Warta Sieradz
- Full name: Klub Sportowy Warta Sieradz
- Founded: 1945; 81 years ago
- Ground: MOSiR Stadium
- Capacity: 1,384
- Chairman: Ryszard Mes
- Manager: Marek Przybył
- League: III liga, group I
- 2025–26: III liga, group I, 3rd of 18
- Website: wartasieradz.com

= Warta Sieradz =

Polish football club

KS Warta Sieradz is a Polish sports club from Sieradz, Łódź Voivodeship. The club was founded in 1945. The club colours are green and white.

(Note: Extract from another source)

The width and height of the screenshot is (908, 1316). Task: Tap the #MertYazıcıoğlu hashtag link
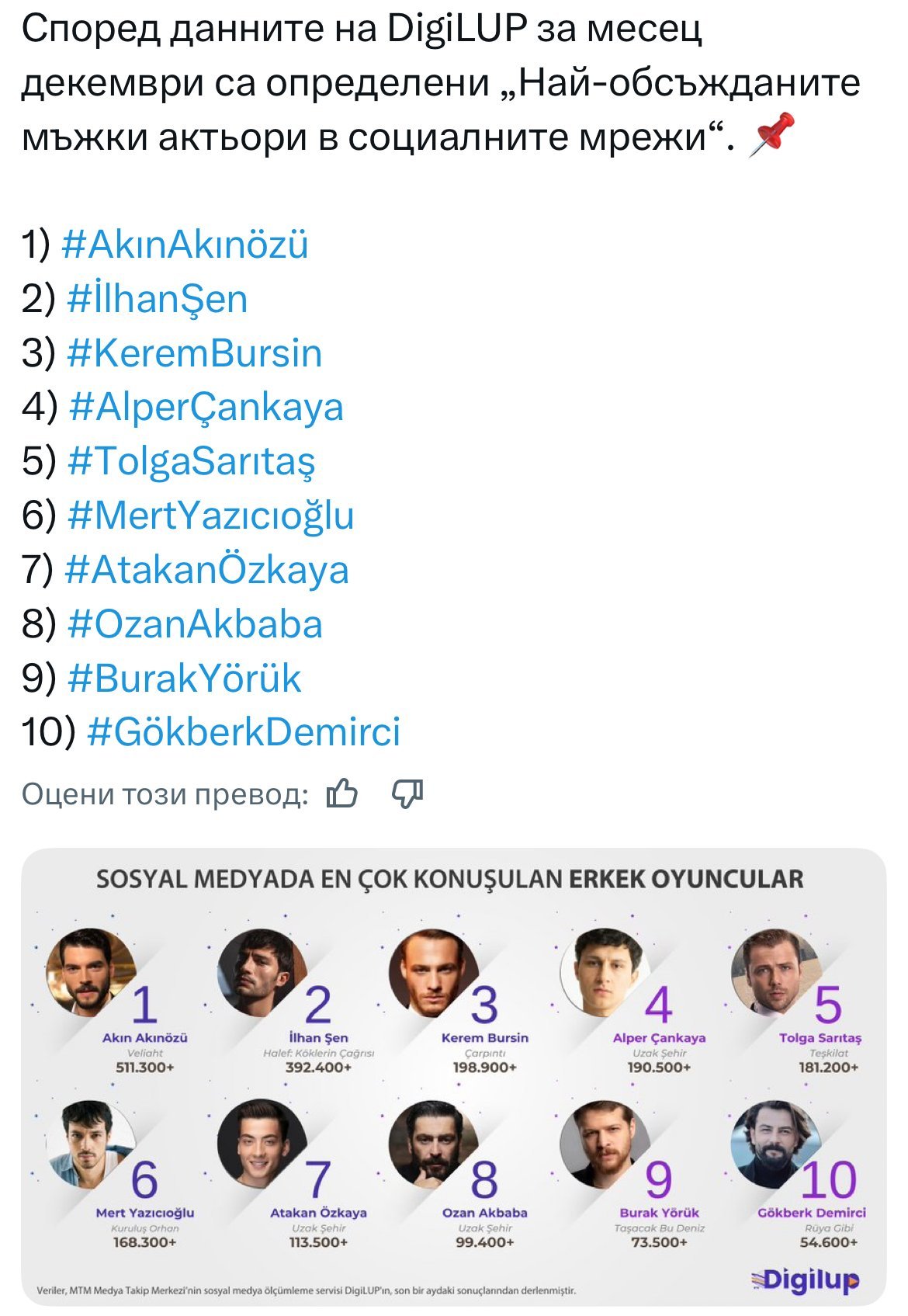point(211,516)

The men's association football team plays in the III liga, the fourth tier of Polish football.
The team reached the third round of the 1962–63 Polish Cup, the second round of the 1964–65 and 1977–78 Polish Cups, the round of 16 in the 1978–79 Polish Cup, the third round in 1984–85 and the second round in 1985–86. The team famously eliminated Śląsk Wrocław in their 1978–79 cup run. They lost the quarter-finals 1–2 to Arka Gdynia, breaking the stadium attendance record as 9,000 people watched the match.

After 2000, the team played as far down as the Liga okręgowa (sixth tier) from 2002 to 2004, but stayed in the III liga from 2008–09 to 2017–18, and again from 2021–22.